There has been a muted response by Commissioner Griffith to the incident in which 3 men were killed in a shoot out in Morvant. Contrast this with his response to the shooting of 2 year old Aniah and her father. The CoP mocked and jeered would be protestors about their absence of outrage. Well Mr. CoP, we have no outrage because our spirits are dampened and we are suffocating beneath the weight of the death of children and young men.
Once again, my stomach boiled although I know neither the pain of losing a child nor the pain of losing a child as a result of gun violence! Annually 500 women feel this gut wrenching pain of losing their child and we simply tick it off as someone known to the police or involved with guns, drugs and gangs. The anecdotal evidence is that for each murder, at least 5 persons are affected. Annually 2,500 persons suffer trauma from gun violence. Over the past 5 years it means that at least 12,500 persons have suffered mostly in silence.
Maybe, there has been no outrage because we have lost hope that the COP or the Leadership of the country are committed to taking any meaningful action against the scourge of crime. We remember the name calling, sarcasm and arrogance and juxtapose those remarks against the increasing crime statistics and retreat to our cubby holes to pray that home invasions do not continue an upward trend.
Subject matter experts on Crime remind us that the only approach to reducing crime is a strategic, long term, multi-sector approach. It is not simply about police, vehicles, guns, armoury and police stations. A clear vision is needed, followed by short, medium and long term goals and objectives. This is all management 101 but there is tremendous inertia and a view that we can talk our way into solving crime.
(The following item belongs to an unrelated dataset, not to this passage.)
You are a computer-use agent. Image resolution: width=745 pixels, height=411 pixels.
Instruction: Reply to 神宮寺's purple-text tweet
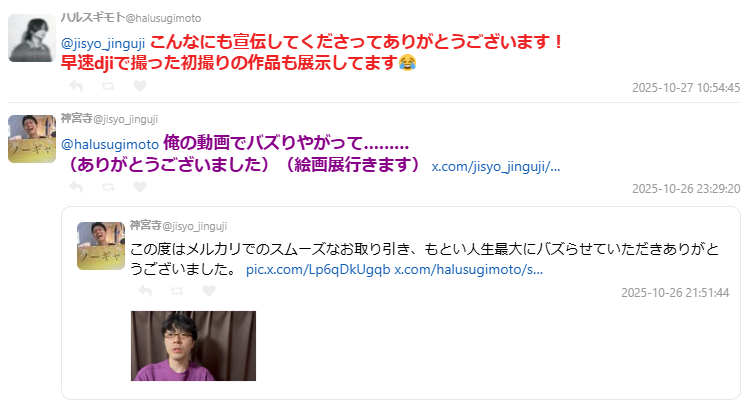76,187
Gun violence in this country is out of control and there are a couple associated ironies. We do not manufacture guns in this country, so each gun comes in across our borders either formally or informally. How is it that despite having the electronic scanners in place, we seldom ever hear of a shipment of guns being intercepted. Is it that those electronic scanners do not work? How is it that often, when we hear of the seizure of a high powered gun, it was found in some field or barrel or some obscure place and not associated a specific person or importer?
Mr. CoP, citizens have no outrage because we fear for our own lives. We want to help but we are looking for a plan and a strategy aimed at changing the way we do things.